Written by Victoria Bannon
Happy Constitution Day! On September 17th, we celebrate the 42 Founding Fathers of the United States who gathered in Philadelphia to write and sign the Constitution over the steamy summer of 1787. Constitution Day celebrates the last day of the convention, where 39 of the delegates signed the Constitution and created the government that we have today.
The delegates traveled hundreds of miles to get to one another in May 1787, something that is unfamiliar to K12-powered virtual students, who can connect with their classmates and teachers with just a click of a button. The delegates chose to meet in Philadelphia, the largest city at the time, with just over 40,000 people.
There they endured four months of writing and compromising with each other about what the new government would contain. At the end, all but three of the delegates agreed with the construction of the Constitution and signed their names. The delegates were representatives from the 13 states, ranging in age from 26-year-old Jonathan Dayton to 81-year-old Benjamin Franklin, who was carried into the delegation in a large sedan chair held by four convicts from the local prison.
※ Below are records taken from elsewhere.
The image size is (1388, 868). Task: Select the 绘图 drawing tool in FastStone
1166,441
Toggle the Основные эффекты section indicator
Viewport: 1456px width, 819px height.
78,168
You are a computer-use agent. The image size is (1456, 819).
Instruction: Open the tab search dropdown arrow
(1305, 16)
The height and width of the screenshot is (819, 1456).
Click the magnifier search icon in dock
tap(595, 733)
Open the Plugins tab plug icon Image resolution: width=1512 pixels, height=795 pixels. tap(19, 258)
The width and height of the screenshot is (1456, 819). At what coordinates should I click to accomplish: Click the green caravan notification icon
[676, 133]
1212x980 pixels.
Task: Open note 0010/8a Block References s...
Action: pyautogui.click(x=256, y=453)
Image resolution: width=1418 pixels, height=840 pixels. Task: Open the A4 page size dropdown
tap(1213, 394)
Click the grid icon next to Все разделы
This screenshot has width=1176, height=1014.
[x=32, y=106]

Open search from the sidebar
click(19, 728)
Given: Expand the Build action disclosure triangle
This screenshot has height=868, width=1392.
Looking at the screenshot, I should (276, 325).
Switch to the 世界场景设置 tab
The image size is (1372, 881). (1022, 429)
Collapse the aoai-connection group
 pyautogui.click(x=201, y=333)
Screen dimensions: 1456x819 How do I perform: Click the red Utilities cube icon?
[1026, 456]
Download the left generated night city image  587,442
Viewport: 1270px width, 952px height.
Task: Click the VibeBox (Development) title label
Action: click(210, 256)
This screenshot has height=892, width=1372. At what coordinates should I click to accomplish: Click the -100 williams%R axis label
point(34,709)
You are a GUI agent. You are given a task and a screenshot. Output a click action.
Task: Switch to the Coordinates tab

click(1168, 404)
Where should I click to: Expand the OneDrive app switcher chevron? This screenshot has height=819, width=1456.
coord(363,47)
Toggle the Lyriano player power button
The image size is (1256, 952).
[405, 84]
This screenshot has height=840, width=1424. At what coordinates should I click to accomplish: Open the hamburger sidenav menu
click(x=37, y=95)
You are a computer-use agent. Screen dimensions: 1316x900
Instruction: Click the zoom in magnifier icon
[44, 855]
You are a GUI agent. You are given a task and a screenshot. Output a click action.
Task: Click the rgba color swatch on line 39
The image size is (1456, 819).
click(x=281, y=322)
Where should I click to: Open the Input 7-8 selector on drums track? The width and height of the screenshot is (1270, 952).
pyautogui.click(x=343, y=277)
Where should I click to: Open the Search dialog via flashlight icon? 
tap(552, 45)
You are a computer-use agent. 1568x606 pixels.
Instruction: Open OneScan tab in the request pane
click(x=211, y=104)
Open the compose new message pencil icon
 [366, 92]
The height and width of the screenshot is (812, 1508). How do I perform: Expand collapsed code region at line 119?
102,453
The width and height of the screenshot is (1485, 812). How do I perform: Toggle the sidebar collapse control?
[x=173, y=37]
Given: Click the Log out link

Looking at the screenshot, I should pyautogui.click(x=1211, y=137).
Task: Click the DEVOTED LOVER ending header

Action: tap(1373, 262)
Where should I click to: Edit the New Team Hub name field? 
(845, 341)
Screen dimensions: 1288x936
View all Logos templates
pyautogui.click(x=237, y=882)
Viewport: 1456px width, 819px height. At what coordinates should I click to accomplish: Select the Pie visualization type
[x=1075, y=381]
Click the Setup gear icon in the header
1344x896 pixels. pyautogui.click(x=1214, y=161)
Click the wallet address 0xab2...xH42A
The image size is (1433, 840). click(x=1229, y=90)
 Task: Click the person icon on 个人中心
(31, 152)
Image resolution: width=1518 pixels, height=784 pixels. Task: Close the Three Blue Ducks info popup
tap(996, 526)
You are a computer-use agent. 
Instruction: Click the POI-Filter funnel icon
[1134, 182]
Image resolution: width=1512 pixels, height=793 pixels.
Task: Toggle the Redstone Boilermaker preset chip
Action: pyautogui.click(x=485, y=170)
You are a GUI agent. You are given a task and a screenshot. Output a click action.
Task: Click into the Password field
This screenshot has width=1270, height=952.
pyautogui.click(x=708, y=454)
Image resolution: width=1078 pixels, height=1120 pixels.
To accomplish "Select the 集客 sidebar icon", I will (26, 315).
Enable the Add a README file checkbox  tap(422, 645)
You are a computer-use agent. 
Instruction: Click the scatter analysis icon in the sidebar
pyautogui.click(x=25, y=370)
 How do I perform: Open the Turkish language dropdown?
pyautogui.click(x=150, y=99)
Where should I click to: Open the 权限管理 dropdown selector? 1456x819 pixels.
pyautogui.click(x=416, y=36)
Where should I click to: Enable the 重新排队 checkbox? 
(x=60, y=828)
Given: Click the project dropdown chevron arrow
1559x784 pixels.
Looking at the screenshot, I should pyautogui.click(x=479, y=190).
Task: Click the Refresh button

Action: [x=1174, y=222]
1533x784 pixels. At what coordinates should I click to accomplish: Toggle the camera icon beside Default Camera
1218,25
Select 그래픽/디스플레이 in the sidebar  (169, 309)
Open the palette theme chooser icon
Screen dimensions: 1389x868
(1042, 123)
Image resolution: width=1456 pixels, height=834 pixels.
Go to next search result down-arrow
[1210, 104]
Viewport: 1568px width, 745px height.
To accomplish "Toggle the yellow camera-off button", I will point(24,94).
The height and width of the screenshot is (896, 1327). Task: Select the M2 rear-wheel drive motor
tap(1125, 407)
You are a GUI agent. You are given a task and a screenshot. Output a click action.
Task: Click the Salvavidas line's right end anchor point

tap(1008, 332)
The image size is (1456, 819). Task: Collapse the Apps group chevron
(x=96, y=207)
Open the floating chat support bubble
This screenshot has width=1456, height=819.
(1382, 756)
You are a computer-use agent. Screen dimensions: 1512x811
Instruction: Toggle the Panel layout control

Take the opportunity today to look at a copy of the Constitution. At 4,400 words, it is the shortest-written and longest-standing Constitution in the world. You can also look at the Bill of Rights, which was published just four years later by future president James Madison, who is known as the Father of the Constitution. Think about what it meant to these men, who had spent most of their lives under the noose of colonialism, to finally get to decide what worked for them, much like many online students are able to adapt their education to their needs. It’s no wonder that Benjamin Franklin cried while signing his name.
As Benjamin Franklin was leaving the Convention, the wife of the mayor of Philadelphia approached him and asked what the new government would be. Franklin replied, “A republic, madam. If you can keep it.” And 229 years later, we still have.